Groups as Union of Proper Subgroups: References

The mentioned result of Cohn has been further extended. Let us write $σ(G) = n$ whenever $G$ is the union of $n$ proper subgroups, but is not the union of any smaller number of proper sub- groups. Thus, for instance, Scorza’s result asserts that $σ(G) = 3$ if and only if $G$ has a quotient isomorphic to $C_2 × C_2$.

Theorem(Cohn 1994): Let $G$ be a group. Then

(a) $σ(G) = 4$ if and only if $G$ has a quotient isomorphic to $S_3$ or $C_3 × C_3$.
(b) $σ(G) = 5$ if and only if $G$ has a quotient isomorphic to the alternating group $A_4$.
(c) $σ(G) = 6$ if and only if $G$ has a quotient isomorphic to $D_5, C_5 × C_5$, or $W$,where $W$ is the group of order $20$ defined by $a^5 =b^4 ={e},ba=a^2b$.

Furthermore, Tomkinson proved that there is no group $G$ such that $σ(G) = 7$. For more information see the article of Mira Bhargava, "Groups as unions of subgroups". The references also contain papers on the subject from $1964$ to $1997$, e.g., J. Sonn, Groups that are the union of finitely many proper subgroups, Amer. Math. Monthly 83 (1976), no. 4, 263–265.

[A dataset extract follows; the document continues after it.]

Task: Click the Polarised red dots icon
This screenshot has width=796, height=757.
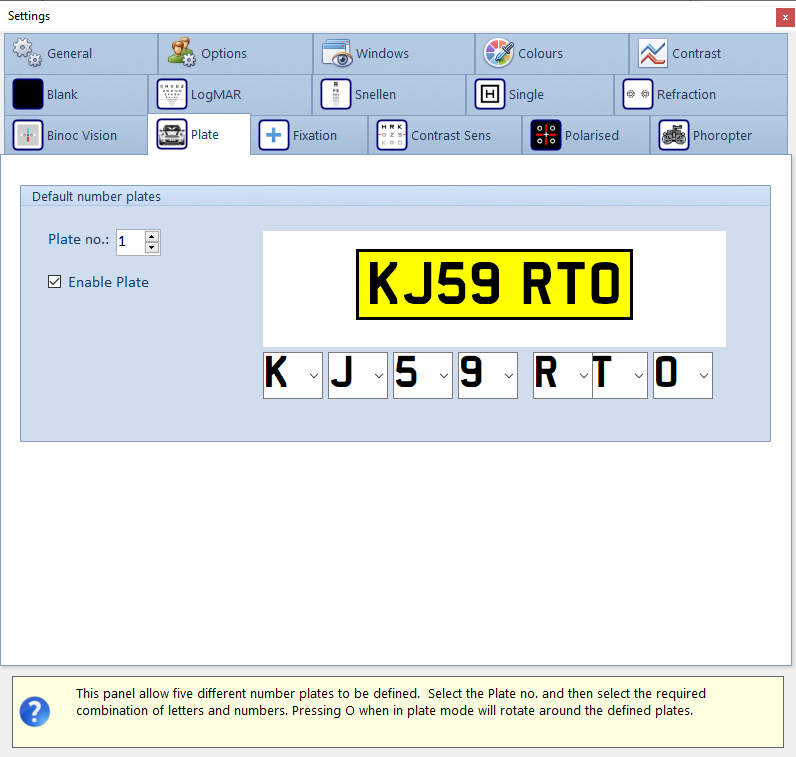Action: [546, 135]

I have written some papers on the subject, see the following. You may download their PDF files from my home page

sci.ui.ac.ir/~a.abdollahi

Alireza Abdollahi, M.J. Ataei, S.M. Jafarian Amiri and A. Mohammadi Hassanabadi, Groups with a maximal irredundant 6-cover, Communications in Algebra, 33, No. 9 (2005) 3225-3238.

Alireza Abdollahi and S.M. Jafarian Amiri, On groups with an irredundant 7-cover, Journal of Pure and Applied Algebra, 209 (2007) 291-300.

Alireza Abdollahi, M.J. Ataei and A. Mohammadi Hassanabadi, Minimal blocking sets in PG(n,2) and covering groups by subgroups, Communications in Algebra, 36 No. 2 (2008) 365-380.

Alireza Abdollahi and S.M. Jafarian Amiri, Minimal coverings of completely reducible groups, Publicationes Mathematicae Debrecen, 72/1-2 (2008), 167-172 .

Alireza Abdollahi, Groups with maximal irredundant covers and minimal blocking sets, to appear in Ars Combinatoria.


using the notation of Dietrich Burde, classifying the groups with $\sigma(G)$ "small" was the topic of my master thesis, see here:

M. Garonzi; Finite Groups that are the union of at most 25 proper subgroups, Journal of Algebra and Its Applications Vol. 12, No. 4 (2013) 1350002.

Here we deal with direct products:

M. Garonzi, A. Lucchini; Direct products of finite groups as unions of proper subgroups. Arch. Math. (Basel) 95 (2010), no. 3, 201206.